E, come si vuol dimostrare, i giorni passano in fretta perché tremendamente divertiti nel catapultarlo in un paio di pantaloni eleganti e in una di quelle camicie troppo larghe da cui non s'è mai allontanato, 'ché di donne ne ha avute in dieci anni ma mai ha osato tradire i propri abiti di scena. Ha persino l'accortezza di radersi il volto nel tentativo di mostrarsi come l'eterno ragazzino che è, quello con i capelli sparati in aria e i deltoidi ben allenati - e invece è un ventinovenne dall'aria stanca, la gola asciutta e occhiaie profonde a testimoniare i tormenti che gli strillano nelle orecchie senza un perché; una spiegazione forse c'è, e sarà che addirittura ce ne sono troppe per poterle ordinare in un portadocumenti con l'aggiunta di etichette: l'asfissiante dipendenza dal silenzio, l'eccentricità del proprio modo di stare al mondo, le mancanze di una vita, la fottuta paura di provare un'emozione fuori dal palcoscenico e via dicendo, categorizzando un elenco così lungo da terminare con un riduttivo eccetera.

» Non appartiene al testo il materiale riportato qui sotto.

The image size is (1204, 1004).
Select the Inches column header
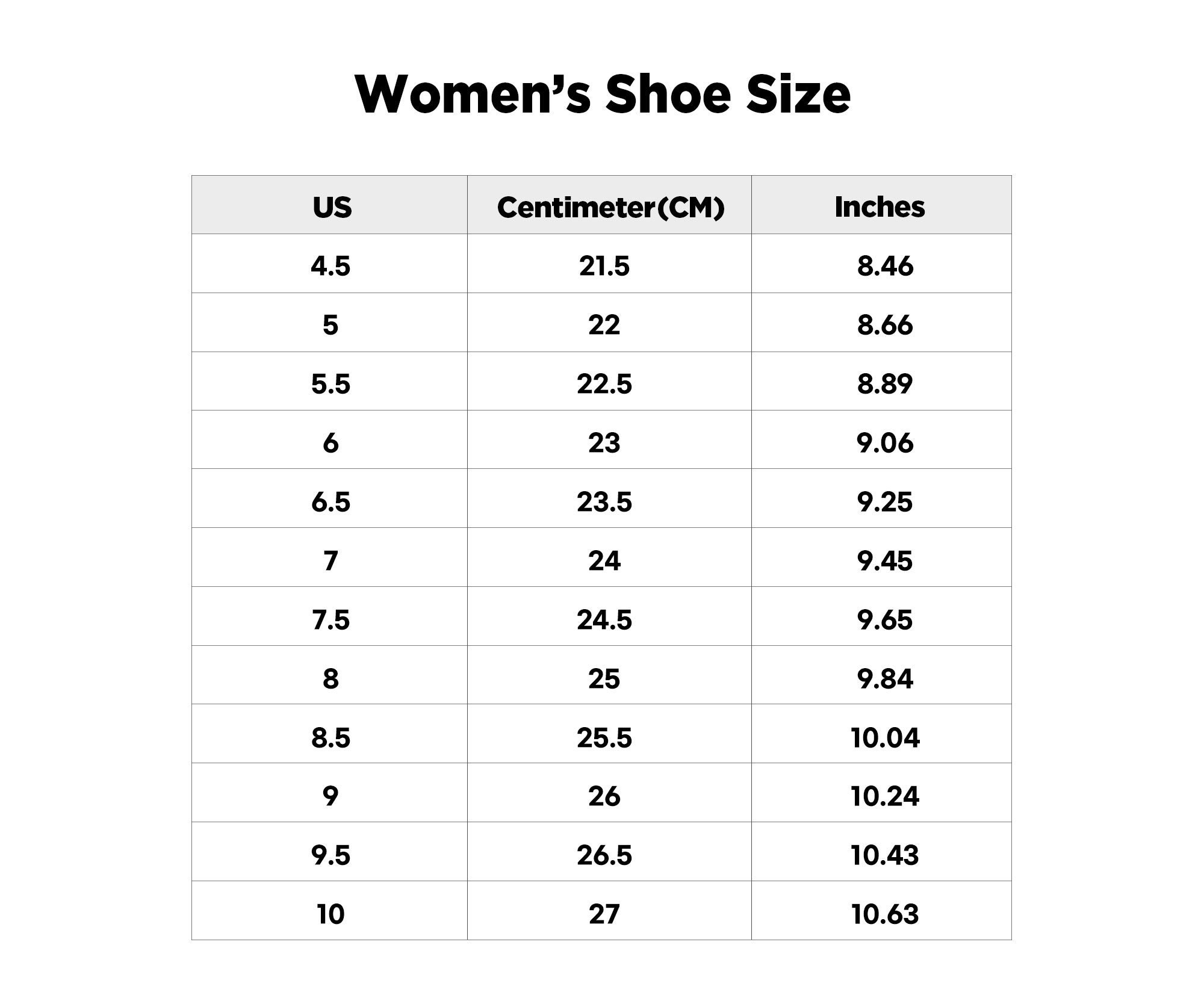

Rinchiude ogni buon proposito che è in grado di formulare in una ventiquattr'ore dai bordi consumati e un taxi lo scorta alla stazione ferroviaria più vicina, dove l'attende un treno in partenza per l'Inferno. Il viaggio dura una manciata di ore - troppe per rimanere da solo con la propria testa, troppo poche per precipitarsi dal macchinista e pregarlo di fare retro-front. Finisce col ritrovarsi su una banchina affollata alla ricerca di un paio di braccia ad agitarsi nella folla pur di farsi vedere; Luca è alto e quindi lo nota subito, e non c'è tempo per passare in albergo per posare il piccolo bagaglio che s'è portato dietro.
«Andiamo direttamente al ristorante», fa il napoletano mentre mette in moto la propria automobile, quella che s'è sudato amaramente pur di non chiedere un mazzo di chiavi al padre. «È quasi ora di cena. Albe poco fa mi ha detto che stanno arrivando tutti.»
Annuisce in risposta e allaccia la cintura; non vorrebbe mai essere vittima di un incidente di sentimenti troppo forti.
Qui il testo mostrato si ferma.